Exercise details
Can you pull every line of the listing below out word for word, leaving the pictures out?

——

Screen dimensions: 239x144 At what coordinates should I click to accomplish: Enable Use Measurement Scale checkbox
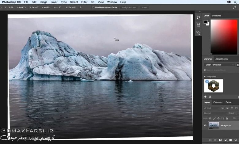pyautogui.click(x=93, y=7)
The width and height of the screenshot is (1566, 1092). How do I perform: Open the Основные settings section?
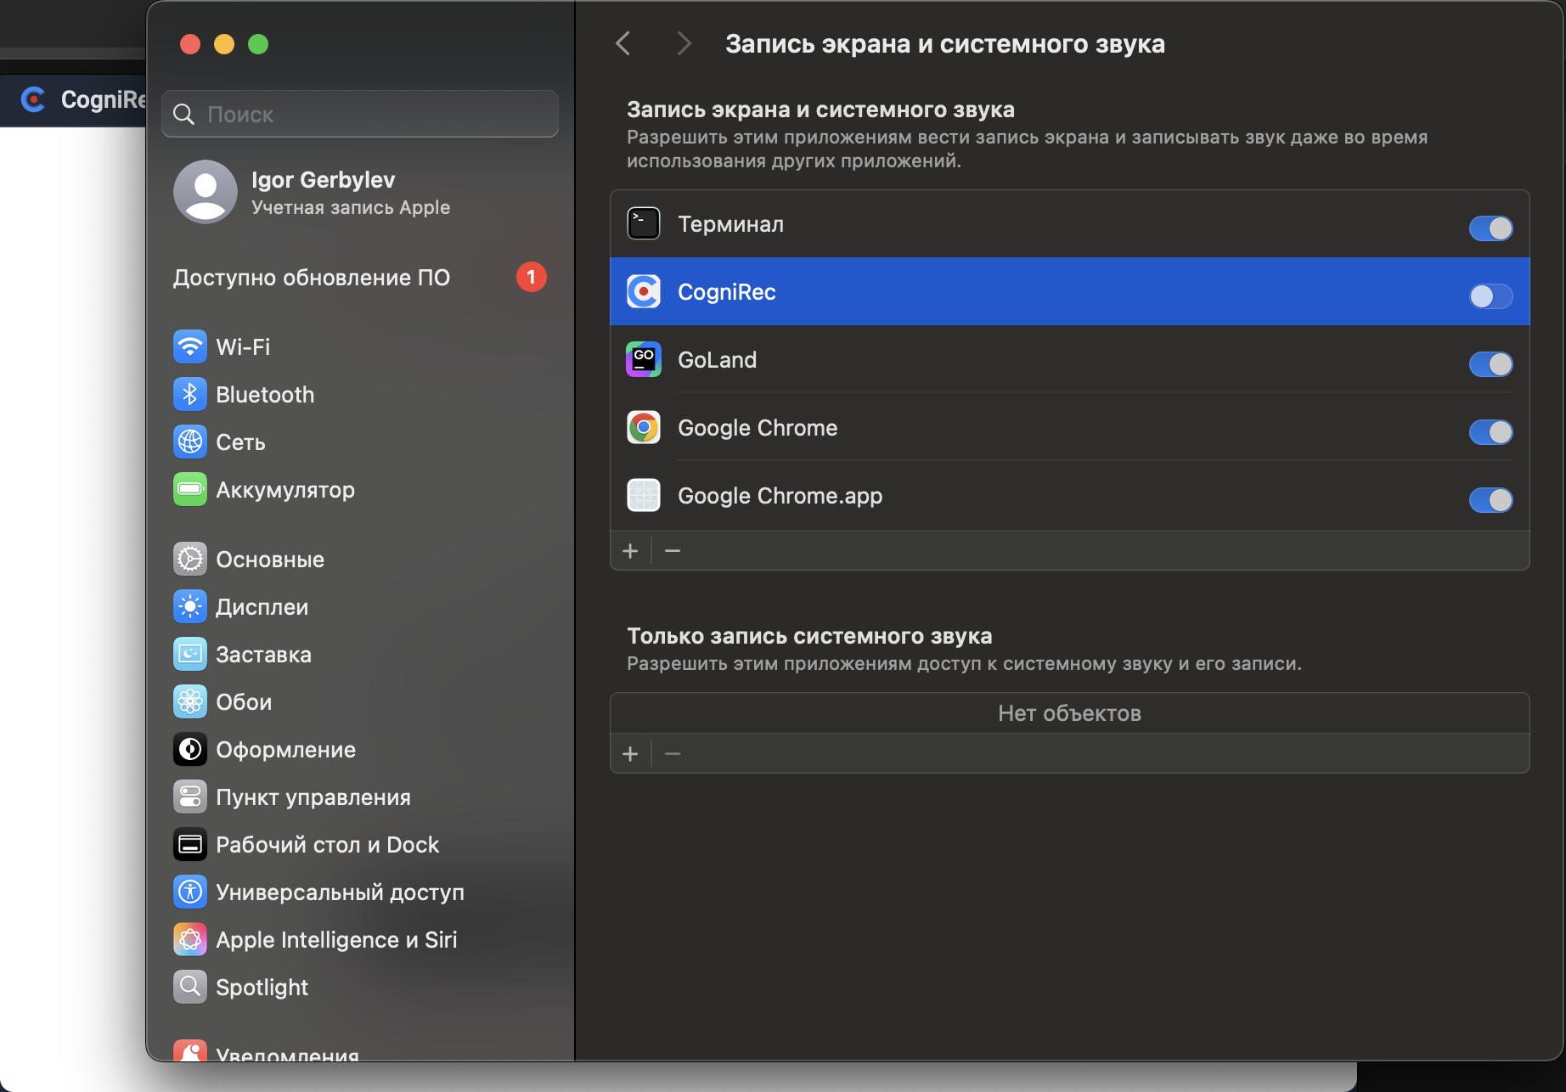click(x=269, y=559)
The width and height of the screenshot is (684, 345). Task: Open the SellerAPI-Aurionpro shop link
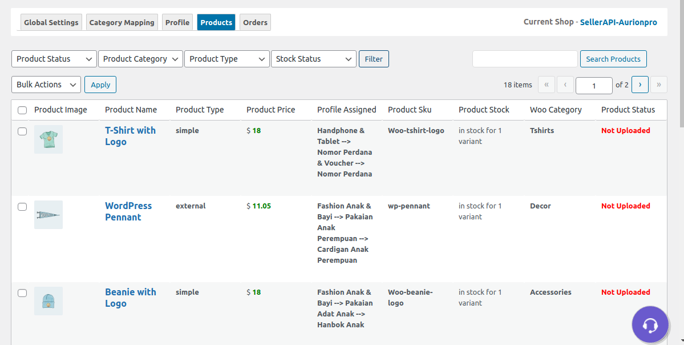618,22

——

Task solution
Screen dimensions: 239x144 At what coordinates should I click to accomplish: Enable Use Measurement Scale checkbox
pyautogui.click(x=93, y=7)
The width and height of the screenshot is (1566, 1092). How do I perform: Open the Основные settings section?
click(x=269, y=559)
The width and height of the screenshot is (684, 345). Task: Open the SellerAPI-Aurionpro shop link
618,22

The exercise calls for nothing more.